Anthony Trollope: Autobiography of Anthony Trollope

12. CHAPTER XII - ON NOVELS AND THE ART OF WRITING THEM (continued)

But all writers of fiction who have desired to think well of their own work, will probably have had doubts on their minds before they have arrived at this conclusion. Thinking much of my own daily labour and of its nature, I felt myself at first to be much afflicted and then to be deeply grieved by the opinion expressed by wise and thinking men as to the work done by novelists. But when, by degrees, I dared to examine and sift the sayings of such men, I found them to be sometimes silly and often arrogant. I began to inquire what had been the nature of English novels since they first became common in our own language, and to be desirous of ascertaining whether they had done harm or good. I could well remember that, in my own young days, they had not taken that undisputed possession of drawing-rooms which they now hold.
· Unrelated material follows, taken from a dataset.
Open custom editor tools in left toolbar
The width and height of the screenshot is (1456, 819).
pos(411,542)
Fifty years ago, when George IV. was king, they were not indeed treated as Lydia had been forced to treat them in the preceding reign, when, on the approach of elders, Peregrine Pickle was hidden beneath the bolster, and Lord Ainsworth put away under the sofa. But the families in which an unrestricted permission was given for the reading of novels were very few, and from many they were altogether banished. The high poetic genius and correct morality of Walter Scott had not altogether succeeded in making men and women understand that lessons which were good in poetry could not be bad in prose. I remember that in those days an embargo was laid upon novel-reading as a pursuit, which was to the novelist a much heavier tax than that want of full appreciation of which I now complain.
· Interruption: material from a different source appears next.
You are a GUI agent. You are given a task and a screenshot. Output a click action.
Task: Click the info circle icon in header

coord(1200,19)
There is, we all know, no such embargo now. May we not say that people of an age to read have got too much power into their own hands to endure any very complete embargo? Novels are read right and left, above stairs and below, in town houses and in country parsonages, by young countesses and by farmers' daughters, by old lawyers and by young students. It has not only come to pass that a special provision of them has to be made for the godly, but that the provision so made must now include books which a few years since the godly would have thought to be profane. It was this necessity which, a few years since, induced the editor of Good Words to apply to me for a novel,--which, indeed, when supplied was rejected, but which now, probably, owing to further change in the same direction, would have been accepted.